TSS. TSS begins suddenly, with a high fever of 102°F (38.9°C) or above, vomiting and watery diarrhea, headache, and sunburn-like rash; together with a sore throat and body aches.

Blood pressure may plummet a day or two after the first symptoms appear. When the blood pressure drops, a woman may become disoriented or go into shock and her kidneys may fail. After these developments, the skin on her hands and feet may peel.

STSS. STSS can occur after a streptococcal infection in the body, usually from an infected wound or even chickenpox. Typically, within 48-96 hours, the patient’s blood pressure drops.

There is also fever, dizziness, breathing problems, and a weak, rapid pulse. The area around the wound may swell, the liver and kidneys can fail, and bleeding problems may occur.


Any woman who is wearing a tampon and begins to experience the symptoms of toxic shock syndrome should remove the tampon right away and seek medical care.

The doctor will probably examine the vagina for signs of inflammation and rule out common sexually transmitted diseases with similar symptoms. A variety of blood tests, tests of vaginal secretions, and a physical examination are needed to identify this condition.


Toxic shock syndrome is a life-threatening condition. If it is suspected, emergency medical attention should be sought immediately. Treatment with antibiotic drugs and IV fluids will be necessary.

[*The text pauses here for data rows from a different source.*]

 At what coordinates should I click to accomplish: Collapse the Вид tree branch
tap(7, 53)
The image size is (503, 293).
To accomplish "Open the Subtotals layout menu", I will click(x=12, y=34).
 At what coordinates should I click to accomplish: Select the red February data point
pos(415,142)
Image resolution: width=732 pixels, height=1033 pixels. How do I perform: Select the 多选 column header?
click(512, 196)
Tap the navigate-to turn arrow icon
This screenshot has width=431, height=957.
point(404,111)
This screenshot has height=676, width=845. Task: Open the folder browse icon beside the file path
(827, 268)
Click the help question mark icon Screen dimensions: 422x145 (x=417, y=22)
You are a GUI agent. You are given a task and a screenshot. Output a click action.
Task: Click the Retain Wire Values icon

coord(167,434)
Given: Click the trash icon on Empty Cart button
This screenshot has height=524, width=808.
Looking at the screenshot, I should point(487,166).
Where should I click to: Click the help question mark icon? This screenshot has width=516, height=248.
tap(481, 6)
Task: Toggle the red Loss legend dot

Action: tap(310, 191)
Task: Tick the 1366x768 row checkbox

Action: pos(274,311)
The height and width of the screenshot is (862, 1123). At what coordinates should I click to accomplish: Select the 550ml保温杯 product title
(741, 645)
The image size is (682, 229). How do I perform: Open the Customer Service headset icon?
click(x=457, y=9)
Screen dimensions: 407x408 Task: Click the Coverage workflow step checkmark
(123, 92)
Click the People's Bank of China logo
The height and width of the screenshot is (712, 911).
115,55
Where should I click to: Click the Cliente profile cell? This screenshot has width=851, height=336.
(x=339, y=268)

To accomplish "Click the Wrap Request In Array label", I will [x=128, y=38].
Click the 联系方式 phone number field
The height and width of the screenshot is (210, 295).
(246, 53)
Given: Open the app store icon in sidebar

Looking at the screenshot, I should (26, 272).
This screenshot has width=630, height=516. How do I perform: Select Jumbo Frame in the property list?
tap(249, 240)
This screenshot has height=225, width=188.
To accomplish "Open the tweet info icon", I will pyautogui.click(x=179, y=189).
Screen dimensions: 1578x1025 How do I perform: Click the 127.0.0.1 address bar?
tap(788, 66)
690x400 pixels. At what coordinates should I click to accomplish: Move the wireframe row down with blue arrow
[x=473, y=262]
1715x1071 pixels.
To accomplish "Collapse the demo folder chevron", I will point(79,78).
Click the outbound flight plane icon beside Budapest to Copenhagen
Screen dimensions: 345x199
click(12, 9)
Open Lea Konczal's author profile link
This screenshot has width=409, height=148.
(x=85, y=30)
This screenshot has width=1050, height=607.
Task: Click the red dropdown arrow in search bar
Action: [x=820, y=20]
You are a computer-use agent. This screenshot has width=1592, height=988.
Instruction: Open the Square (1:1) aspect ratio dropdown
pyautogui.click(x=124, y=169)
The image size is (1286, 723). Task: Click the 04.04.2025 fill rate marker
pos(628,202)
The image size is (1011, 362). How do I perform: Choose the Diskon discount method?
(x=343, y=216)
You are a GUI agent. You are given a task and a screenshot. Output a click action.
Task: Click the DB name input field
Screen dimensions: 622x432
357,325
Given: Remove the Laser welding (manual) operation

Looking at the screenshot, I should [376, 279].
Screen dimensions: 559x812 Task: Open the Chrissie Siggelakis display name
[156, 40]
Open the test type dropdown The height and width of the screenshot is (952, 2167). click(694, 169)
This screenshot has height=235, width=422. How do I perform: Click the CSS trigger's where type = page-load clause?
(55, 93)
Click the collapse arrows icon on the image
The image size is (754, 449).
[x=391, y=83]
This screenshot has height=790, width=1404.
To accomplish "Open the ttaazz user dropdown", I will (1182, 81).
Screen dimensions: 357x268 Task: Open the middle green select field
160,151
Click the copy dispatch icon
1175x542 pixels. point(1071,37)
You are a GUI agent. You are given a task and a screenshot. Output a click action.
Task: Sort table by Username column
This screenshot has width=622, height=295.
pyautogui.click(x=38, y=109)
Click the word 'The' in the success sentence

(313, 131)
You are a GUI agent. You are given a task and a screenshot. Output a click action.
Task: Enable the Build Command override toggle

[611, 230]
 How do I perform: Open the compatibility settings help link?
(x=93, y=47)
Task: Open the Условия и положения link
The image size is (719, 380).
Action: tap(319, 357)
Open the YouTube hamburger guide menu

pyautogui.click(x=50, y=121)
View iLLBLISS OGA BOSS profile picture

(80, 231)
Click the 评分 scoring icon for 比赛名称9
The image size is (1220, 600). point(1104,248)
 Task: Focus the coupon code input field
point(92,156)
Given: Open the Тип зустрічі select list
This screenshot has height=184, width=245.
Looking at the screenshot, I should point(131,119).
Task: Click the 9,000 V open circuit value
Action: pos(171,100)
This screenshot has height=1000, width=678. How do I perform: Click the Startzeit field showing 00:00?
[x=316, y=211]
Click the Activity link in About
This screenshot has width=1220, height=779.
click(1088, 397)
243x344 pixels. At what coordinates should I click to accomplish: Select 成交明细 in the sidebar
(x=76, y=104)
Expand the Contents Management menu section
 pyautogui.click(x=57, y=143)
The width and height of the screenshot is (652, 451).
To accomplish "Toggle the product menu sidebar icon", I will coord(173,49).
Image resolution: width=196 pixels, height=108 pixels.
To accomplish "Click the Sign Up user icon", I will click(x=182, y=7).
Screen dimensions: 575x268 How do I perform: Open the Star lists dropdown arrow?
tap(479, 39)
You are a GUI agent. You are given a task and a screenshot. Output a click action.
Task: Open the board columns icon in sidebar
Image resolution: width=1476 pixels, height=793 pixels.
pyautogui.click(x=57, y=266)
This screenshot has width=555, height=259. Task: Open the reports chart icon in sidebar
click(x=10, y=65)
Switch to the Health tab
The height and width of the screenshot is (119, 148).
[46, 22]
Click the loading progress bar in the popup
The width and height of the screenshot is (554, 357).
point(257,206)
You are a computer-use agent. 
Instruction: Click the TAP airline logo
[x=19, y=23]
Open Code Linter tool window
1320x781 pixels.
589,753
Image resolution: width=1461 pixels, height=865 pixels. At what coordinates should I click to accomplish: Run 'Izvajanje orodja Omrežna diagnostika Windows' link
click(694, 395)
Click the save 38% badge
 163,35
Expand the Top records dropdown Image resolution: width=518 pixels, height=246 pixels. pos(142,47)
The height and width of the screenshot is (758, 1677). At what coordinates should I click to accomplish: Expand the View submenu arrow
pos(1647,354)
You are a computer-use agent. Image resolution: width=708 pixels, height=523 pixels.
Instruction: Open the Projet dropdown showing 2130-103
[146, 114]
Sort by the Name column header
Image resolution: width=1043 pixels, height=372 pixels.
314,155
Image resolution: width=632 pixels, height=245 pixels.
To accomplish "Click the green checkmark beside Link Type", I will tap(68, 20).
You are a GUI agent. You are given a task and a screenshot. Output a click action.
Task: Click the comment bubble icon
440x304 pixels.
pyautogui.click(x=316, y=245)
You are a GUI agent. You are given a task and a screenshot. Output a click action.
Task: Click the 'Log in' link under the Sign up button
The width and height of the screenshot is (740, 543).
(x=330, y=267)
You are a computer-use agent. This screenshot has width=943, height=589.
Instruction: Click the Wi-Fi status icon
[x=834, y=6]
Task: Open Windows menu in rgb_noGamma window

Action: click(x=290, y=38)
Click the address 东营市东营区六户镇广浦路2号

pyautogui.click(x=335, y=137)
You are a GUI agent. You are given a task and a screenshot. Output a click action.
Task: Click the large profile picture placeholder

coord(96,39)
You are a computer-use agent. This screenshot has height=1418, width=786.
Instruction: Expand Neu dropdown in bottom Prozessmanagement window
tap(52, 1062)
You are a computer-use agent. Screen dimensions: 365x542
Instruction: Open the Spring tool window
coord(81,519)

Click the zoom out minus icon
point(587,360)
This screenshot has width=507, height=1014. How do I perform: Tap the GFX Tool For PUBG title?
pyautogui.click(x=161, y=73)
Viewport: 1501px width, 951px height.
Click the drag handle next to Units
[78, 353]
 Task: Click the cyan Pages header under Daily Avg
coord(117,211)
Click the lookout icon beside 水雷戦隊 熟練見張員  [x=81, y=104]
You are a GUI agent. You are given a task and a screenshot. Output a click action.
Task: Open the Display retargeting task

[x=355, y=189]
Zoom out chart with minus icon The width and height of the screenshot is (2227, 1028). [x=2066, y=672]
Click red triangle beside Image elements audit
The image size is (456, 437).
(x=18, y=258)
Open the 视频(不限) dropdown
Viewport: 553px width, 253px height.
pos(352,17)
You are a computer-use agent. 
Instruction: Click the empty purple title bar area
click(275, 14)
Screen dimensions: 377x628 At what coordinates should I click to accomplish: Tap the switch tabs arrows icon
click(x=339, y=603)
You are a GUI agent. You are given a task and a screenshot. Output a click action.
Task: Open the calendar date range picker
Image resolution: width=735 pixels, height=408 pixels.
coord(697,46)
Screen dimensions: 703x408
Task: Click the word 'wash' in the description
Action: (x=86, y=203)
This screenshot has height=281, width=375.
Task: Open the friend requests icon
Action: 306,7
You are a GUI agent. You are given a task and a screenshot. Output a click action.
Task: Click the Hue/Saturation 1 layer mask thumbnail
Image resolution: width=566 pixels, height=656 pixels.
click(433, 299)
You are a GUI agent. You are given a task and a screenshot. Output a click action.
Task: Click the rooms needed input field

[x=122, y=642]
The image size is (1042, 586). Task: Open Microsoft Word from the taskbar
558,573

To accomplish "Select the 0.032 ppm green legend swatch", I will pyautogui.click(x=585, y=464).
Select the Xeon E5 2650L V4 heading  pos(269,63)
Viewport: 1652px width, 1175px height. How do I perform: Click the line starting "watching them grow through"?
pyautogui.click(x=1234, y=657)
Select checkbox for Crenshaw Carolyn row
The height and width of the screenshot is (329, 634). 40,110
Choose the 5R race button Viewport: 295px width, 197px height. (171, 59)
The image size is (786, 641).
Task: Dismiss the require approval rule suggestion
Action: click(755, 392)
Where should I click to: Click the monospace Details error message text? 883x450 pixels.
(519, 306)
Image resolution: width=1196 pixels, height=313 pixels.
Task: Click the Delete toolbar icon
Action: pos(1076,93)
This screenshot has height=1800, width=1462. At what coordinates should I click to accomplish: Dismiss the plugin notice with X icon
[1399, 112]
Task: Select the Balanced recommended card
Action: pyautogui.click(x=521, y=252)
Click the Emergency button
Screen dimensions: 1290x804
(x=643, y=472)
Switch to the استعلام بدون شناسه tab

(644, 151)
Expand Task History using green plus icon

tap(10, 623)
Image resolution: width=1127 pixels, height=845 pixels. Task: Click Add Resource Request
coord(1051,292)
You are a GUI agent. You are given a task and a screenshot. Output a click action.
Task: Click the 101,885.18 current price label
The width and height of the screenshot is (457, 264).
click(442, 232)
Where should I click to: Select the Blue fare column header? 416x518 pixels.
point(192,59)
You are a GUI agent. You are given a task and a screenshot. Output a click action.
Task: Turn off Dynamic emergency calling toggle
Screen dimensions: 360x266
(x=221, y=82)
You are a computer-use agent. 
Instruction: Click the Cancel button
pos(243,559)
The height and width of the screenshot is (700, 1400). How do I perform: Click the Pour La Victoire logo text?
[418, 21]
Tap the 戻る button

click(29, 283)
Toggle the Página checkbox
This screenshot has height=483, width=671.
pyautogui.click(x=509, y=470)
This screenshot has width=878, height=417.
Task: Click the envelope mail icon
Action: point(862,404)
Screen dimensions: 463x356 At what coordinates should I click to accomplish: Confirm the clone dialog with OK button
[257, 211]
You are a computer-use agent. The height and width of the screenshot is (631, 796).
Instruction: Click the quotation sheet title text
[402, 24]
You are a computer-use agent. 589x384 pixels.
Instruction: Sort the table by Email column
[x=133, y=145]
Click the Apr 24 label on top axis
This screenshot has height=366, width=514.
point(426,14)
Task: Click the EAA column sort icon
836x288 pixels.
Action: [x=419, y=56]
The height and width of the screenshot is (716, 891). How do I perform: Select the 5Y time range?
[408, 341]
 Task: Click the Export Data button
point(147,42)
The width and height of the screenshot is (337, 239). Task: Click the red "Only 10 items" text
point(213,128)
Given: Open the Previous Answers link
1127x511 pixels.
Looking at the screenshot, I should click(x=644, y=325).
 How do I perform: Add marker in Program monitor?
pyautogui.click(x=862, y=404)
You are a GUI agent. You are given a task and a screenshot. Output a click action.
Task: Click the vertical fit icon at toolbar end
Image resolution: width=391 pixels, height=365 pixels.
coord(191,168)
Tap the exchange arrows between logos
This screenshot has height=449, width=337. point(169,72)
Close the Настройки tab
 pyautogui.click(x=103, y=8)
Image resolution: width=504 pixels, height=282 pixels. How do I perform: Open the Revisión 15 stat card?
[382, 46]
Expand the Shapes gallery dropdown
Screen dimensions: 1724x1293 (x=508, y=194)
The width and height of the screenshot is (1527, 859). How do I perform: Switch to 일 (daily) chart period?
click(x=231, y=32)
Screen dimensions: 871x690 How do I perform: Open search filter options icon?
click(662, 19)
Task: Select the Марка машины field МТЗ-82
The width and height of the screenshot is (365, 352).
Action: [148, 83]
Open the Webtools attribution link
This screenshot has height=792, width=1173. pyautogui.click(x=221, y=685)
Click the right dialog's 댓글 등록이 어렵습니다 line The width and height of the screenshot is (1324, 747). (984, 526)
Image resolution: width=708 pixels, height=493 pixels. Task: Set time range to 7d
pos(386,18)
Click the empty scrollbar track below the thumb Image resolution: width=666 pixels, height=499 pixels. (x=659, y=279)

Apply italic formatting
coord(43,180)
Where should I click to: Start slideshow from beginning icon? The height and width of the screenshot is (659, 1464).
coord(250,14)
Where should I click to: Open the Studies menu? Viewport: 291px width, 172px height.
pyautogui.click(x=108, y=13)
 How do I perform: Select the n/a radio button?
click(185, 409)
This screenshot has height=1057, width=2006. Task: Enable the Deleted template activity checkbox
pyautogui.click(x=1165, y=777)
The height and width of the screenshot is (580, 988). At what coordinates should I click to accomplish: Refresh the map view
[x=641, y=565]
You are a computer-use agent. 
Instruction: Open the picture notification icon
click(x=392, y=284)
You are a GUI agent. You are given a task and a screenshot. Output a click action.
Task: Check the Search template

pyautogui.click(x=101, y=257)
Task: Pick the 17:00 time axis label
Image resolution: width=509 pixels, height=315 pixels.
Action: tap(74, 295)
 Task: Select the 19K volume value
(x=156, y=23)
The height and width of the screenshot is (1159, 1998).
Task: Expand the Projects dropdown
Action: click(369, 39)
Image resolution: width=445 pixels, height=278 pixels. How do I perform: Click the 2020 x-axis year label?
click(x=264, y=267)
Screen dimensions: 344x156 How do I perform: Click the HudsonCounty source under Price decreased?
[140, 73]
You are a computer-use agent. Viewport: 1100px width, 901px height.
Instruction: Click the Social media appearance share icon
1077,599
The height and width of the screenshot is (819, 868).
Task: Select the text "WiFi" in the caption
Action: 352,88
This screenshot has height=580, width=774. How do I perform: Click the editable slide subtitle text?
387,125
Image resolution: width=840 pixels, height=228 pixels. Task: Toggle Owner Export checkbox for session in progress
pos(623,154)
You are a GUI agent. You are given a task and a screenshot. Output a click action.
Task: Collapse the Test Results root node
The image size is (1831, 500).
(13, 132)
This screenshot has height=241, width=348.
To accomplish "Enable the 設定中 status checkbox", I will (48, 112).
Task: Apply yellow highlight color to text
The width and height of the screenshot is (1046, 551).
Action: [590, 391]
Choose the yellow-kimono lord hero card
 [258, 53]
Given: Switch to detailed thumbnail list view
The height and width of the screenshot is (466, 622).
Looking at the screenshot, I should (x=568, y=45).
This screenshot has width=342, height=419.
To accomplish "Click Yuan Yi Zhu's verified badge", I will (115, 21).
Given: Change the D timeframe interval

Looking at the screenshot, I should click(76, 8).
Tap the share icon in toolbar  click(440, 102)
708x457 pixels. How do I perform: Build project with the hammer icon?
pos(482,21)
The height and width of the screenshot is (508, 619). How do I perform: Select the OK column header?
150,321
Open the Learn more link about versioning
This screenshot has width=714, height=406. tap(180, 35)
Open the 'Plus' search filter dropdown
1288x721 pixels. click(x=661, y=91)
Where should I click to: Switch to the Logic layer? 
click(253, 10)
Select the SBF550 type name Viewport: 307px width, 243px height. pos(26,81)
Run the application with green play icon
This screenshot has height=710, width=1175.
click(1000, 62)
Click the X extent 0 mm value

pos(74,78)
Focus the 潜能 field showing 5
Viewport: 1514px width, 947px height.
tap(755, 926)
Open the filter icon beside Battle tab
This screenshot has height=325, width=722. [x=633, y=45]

Goldenseal, calendula, and echinacea can be applied topically. A diet low in sugar, with an increase in the consumption of vegetables and fruit helps to build the immune system. Movement therapies and exercise are also beneficial.

Allopathic treatment


In a menstruating woman, the vagina is first cleansed with an antiseptic solution to eliminate some of the bacteria that produce the toxin. TSS is treated with antibiotics, together with other drugs and fluids to lower fever and control blood pressure.



Antibiotics are used to treat STSS. Surgery may be needed to remove dead skin and muscle.

Expected results

TSS lasts as long as three weeks, and may have a tendency to recur. About a third of the women who are treated for TSS have it again within six months. In addition, TSS can affect the liver, kidneys, lungs, and other organs, depending on the severity of the infection. Untreated toxic shock syndrome can be fatal.



Women who wear tampons should change them often and use different brands and types of pads and tampons. If a woman really prefers tampons, experts recommend using the lowest possible absorbency product made of cotton and rayon, and wearing it only during the day. In the past, it was difficult to compare absorbency rates for different products.

Today, the Food and Drug Administration (FDA) requires standardized absorbency measurements on all tampon boxes. Above all, women should wash their hands before inserting a tampon, and change the tampon every four to six hours.

Anyone who has had TSS even once should not use tampons again.


Doctors still are not sure how people can avoid STSS, but they advise patients to clean and bandage open wounds immediately. Anyone with a red, swollen, or tender wound, or a sudden fever should seek medical care.